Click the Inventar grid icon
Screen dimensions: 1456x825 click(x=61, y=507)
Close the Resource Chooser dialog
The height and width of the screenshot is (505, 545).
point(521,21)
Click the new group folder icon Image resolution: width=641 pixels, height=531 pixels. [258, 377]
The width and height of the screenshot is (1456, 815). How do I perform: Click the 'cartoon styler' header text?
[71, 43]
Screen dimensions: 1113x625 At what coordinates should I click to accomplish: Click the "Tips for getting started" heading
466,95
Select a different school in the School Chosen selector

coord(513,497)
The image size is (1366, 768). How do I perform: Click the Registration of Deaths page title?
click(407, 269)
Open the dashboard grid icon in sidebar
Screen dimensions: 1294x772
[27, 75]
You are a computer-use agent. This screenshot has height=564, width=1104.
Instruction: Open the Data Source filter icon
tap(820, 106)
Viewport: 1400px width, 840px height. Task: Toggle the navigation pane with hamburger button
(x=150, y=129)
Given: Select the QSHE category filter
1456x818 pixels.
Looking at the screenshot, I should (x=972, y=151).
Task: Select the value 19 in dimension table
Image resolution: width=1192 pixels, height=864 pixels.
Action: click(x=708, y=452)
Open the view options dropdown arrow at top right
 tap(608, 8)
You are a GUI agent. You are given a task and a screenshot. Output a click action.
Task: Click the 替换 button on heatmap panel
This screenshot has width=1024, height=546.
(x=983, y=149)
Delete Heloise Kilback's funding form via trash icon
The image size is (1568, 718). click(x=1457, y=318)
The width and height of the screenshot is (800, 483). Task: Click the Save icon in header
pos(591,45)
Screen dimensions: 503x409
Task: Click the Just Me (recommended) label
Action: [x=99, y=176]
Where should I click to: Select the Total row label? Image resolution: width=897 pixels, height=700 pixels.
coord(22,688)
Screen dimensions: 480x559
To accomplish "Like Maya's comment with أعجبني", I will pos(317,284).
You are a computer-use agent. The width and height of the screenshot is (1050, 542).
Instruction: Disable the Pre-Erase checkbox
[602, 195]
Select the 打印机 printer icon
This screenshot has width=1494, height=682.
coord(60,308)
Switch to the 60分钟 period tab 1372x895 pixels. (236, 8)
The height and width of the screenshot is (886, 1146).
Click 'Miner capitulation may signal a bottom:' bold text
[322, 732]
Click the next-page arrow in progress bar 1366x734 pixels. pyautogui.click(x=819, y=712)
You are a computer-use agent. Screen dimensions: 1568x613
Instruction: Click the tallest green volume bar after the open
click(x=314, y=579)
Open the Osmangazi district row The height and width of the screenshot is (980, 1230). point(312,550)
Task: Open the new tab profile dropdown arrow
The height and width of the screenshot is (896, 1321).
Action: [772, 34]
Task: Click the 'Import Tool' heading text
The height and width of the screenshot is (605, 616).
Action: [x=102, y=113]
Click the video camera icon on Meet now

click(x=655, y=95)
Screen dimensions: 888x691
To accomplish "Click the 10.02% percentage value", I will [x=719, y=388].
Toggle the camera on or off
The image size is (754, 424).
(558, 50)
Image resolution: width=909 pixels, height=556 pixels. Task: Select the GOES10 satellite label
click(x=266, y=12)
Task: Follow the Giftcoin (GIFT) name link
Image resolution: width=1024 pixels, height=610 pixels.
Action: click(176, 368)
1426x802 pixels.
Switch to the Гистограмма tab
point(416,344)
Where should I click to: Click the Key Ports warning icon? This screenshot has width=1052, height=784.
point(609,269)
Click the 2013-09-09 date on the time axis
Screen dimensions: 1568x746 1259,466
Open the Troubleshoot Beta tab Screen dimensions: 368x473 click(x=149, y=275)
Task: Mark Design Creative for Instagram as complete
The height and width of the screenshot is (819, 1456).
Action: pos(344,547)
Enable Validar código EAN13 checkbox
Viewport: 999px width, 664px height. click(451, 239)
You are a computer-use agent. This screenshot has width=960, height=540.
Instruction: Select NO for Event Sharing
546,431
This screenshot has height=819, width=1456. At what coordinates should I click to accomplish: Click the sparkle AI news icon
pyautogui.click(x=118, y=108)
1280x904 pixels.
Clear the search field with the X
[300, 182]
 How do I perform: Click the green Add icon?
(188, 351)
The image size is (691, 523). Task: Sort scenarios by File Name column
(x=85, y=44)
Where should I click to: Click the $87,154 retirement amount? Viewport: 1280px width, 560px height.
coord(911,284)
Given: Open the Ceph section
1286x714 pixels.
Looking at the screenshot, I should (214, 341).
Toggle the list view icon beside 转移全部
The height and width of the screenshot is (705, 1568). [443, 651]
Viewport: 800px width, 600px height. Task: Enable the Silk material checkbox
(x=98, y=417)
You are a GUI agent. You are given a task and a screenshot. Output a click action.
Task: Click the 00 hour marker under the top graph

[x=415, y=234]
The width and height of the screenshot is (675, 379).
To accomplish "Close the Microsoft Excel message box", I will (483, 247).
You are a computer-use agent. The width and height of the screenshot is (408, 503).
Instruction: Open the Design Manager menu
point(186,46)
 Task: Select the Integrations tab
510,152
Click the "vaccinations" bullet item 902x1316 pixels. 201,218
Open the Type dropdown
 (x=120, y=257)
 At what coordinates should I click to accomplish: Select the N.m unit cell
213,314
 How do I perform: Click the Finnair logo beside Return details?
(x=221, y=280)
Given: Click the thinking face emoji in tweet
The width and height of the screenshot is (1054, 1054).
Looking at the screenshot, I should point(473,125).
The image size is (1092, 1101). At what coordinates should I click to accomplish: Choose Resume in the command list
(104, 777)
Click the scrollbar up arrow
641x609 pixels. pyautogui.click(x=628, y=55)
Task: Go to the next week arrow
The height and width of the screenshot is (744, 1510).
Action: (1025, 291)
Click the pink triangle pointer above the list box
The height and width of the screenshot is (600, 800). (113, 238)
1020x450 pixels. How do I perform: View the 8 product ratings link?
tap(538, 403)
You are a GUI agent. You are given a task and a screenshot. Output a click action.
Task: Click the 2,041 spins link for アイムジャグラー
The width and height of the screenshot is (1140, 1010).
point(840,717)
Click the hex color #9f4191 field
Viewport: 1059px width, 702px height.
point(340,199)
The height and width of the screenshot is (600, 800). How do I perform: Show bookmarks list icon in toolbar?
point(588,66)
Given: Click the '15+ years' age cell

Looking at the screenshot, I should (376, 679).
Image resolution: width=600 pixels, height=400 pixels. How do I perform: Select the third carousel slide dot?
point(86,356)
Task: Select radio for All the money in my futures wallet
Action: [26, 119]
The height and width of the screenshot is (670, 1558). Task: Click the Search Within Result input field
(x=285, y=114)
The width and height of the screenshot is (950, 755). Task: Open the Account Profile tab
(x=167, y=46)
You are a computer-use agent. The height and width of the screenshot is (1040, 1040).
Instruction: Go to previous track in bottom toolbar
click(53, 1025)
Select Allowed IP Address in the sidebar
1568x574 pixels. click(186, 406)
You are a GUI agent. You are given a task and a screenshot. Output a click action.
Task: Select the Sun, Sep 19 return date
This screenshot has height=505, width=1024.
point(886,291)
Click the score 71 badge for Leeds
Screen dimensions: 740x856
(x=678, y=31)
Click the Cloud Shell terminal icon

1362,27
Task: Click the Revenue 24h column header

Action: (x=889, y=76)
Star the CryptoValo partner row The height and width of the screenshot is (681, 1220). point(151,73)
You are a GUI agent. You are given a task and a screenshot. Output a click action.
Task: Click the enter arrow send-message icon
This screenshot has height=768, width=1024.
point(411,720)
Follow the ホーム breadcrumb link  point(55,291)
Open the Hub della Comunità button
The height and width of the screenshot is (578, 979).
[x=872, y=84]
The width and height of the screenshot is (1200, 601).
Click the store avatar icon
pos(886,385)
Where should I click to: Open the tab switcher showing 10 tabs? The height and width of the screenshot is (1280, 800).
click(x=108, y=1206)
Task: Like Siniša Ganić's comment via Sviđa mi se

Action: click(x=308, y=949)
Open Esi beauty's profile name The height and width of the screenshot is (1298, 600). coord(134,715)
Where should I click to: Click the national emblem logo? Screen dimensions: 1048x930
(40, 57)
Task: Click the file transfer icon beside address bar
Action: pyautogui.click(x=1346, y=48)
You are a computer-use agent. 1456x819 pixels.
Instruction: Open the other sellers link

□ □ □ □

▶ **WHAT TO PRODUCE**
Search the entries for "Follow" and copy each matching line.

▶ **ANSWER TO THIS TASK**
Task: Follow the Giftcoin (GIFT) name link
Follow the ホーム breadcrumb link  point(55,291)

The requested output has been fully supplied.